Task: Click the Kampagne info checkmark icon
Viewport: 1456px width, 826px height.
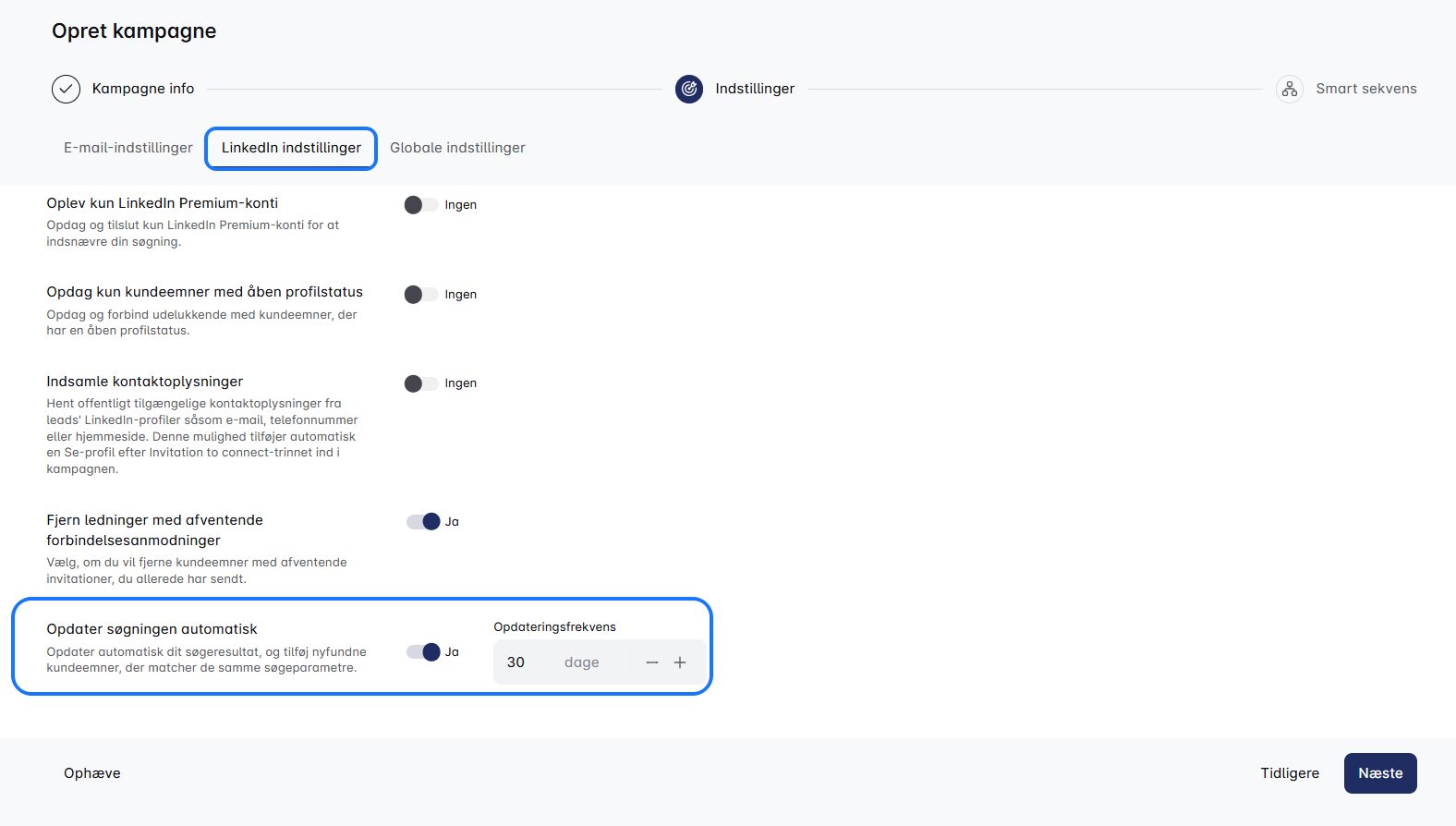Action: tap(66, 89)
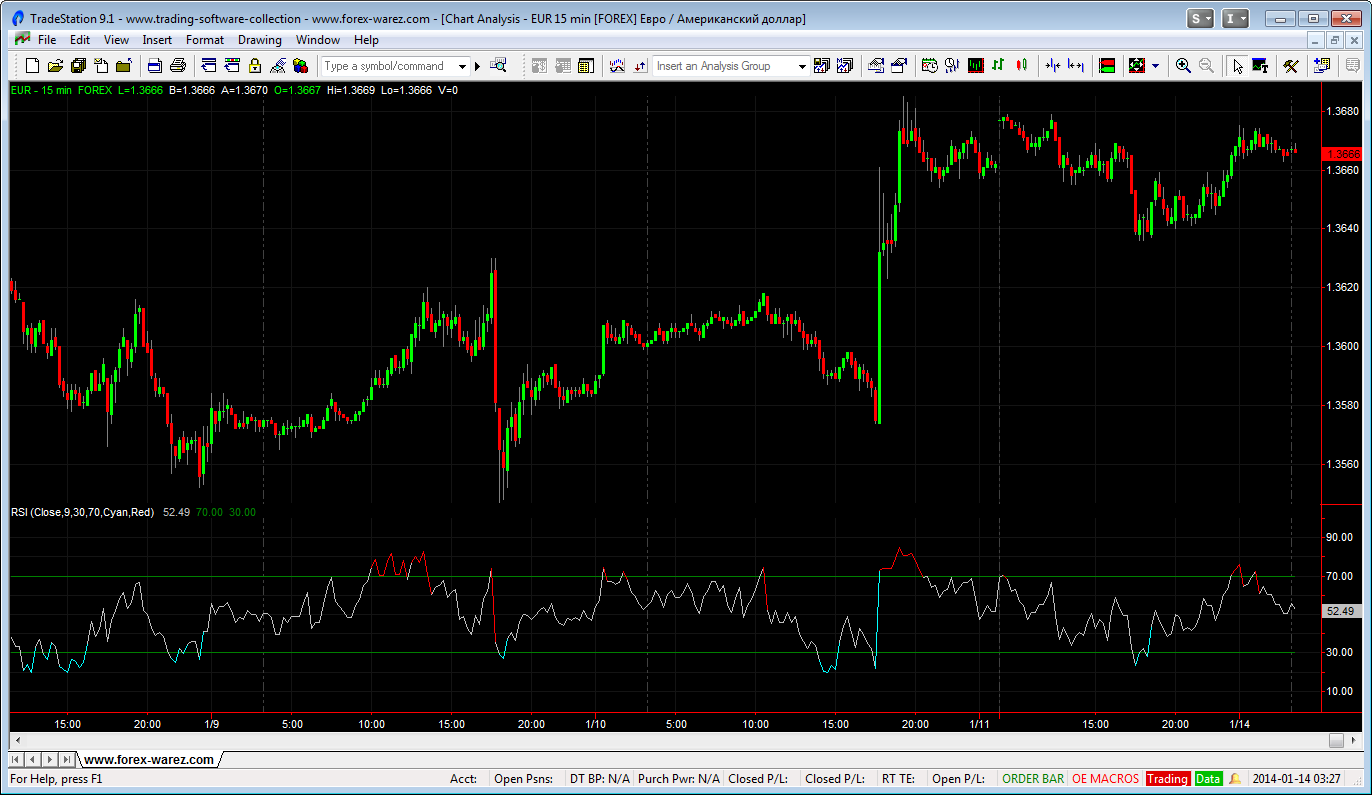
Task: Click the Open file folder icon
Action: 54,66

Prompt » Restate the data above word for word. Do not include the images.

Exercise response »
Task: Click the Kampagne info checkmark icon
Viewport: 1456px width, 826px height.
Action: tap(66, 89)
Task: Click the Open file folder icon
Action: 54,66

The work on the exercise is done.